Leong was invited to join the series when she was travelling down the Mekong River in Cambodia with Aussie chef David Thompson. But the seasoned food writer was firm with producers that she would not be modifying her style. That suited them to a tee.
“It’s just been a very fluid conversation where they’ve always let me be me. That was something that I wanted to make a point of right from the beginning,” she insists.
“Endemol are wonderfully supportive and they’re masters in this business. So they of course, knew what I would be like and they said ‘That’s exactly why you’re here. We want you to be yourself.’”
The reception to the new team, with fellow judges Jock Zonfrillo and Andy Allen, has been a dream. The newbies were cleverly introduced by Gordon Ramsay and the familiarity of returning contestants. At 12 seasons, MasterChef shows no signs of slowing down.
Seven, Foxtel expected to pay full fees to Cricket Australia: Eddings
Cricket Australia will follow through with a major internal restructure despite chairman Earl Eddings insisting there is no reason why Seven West Media and Foxtel should not pay their full broadcast rights fees this summer, reports The Age’s Jon Pierik.
Seven and Foxtel are due to make their next major payment on September 16, the third year of their record $1.18 billion agreement, which underpins the sport. Foxtel pays about $110 million, including cash and contra, annually while Seven pays about $82 million annually in cash and contra over three instalments.
The manner in which CA has handled the COVID-19 crisis has led to the demise of chief executive Kevin Roberts, who had predicted a write-down of about $200 million in revenue this summer.
That will culminate in mass redundancies of CA staff on Wednesday, but the frustration of those who have been stood down or had to accept 80 per cent pay cuts in recent months has only been exacerbated by CA’s declaration that it doesn’t expect Seven and Fox Sports to seek a reduction in fees.
AFL stars to spearhead new Prime Video docu-series from Jam TV
AFL captains Rory Sloane and Stephen Coniglio, and stars Nic Naitanui and Eddie Betts, will be key faces in Amazon’s new docu-series to launch in 2021, reports AFL.com.au’s Mitch Cleary.
As well as Gold Coast coach Stuart Dew and Richmond president Peggy O’Neal, cameras will track the six individuals through their every move in 2020 to bring fans unprecedented behind-the-scenes insight.
Filming started ahead of the 2020 season and continued during the COVID-19 shutdown, while filmmakers have been granted special access for the restricted season restart.

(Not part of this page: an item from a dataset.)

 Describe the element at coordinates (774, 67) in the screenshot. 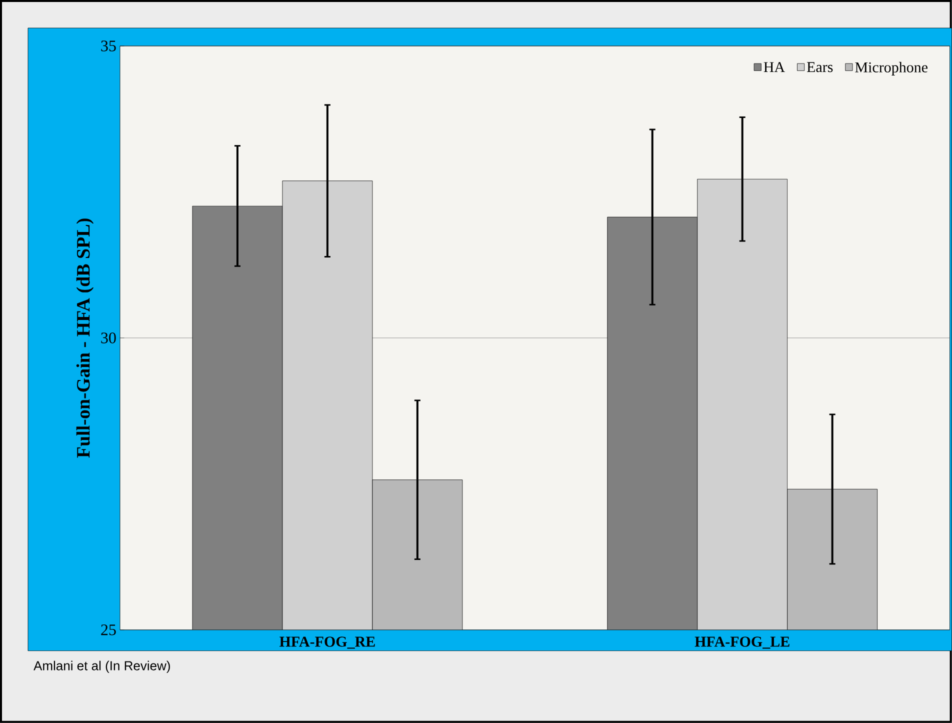

I see `legend-label: HA` at that location.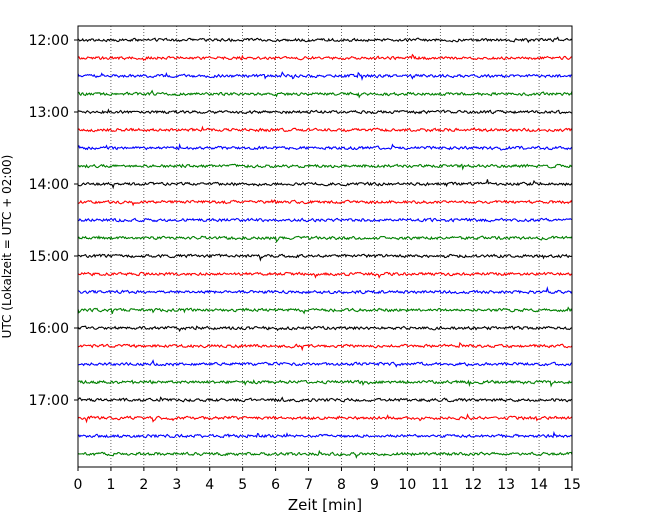  Describe the element at coordinates (325, 505) in the screenshot. I see `x-axis-label: Zeit [min]` at that location.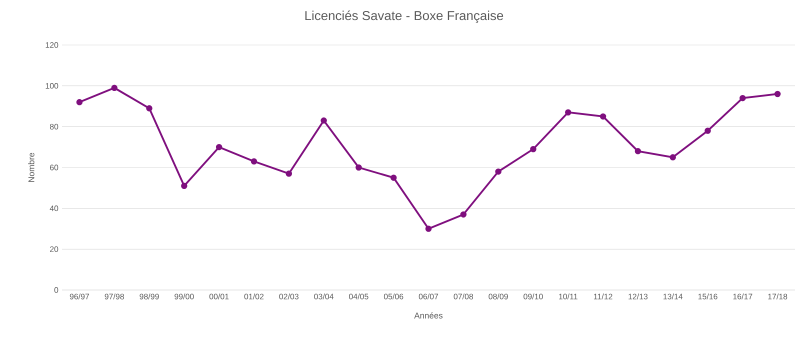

Such is the access, cameramen were spotted in the GWS rooms tracking Coniglio in round one, and at the Crows’ quarter-time address during the Showdown capitulation against Port Adelaide on Saturday.
The series on the six AFL figures follows the success of Amazon’s project on the Australian cricket team, The Test.
“We are thrilled to be adding another Australian Amazon Original to our growing lineup for Prime members in Australia and around the world,” vice president of International Originals at Amazon Studios James Farrell said.
The AFL series will be produced by JAM TV Australia in conjunction with the AFL and Den of Martians and be available for members on Prime Video across more than 200 countries from next year.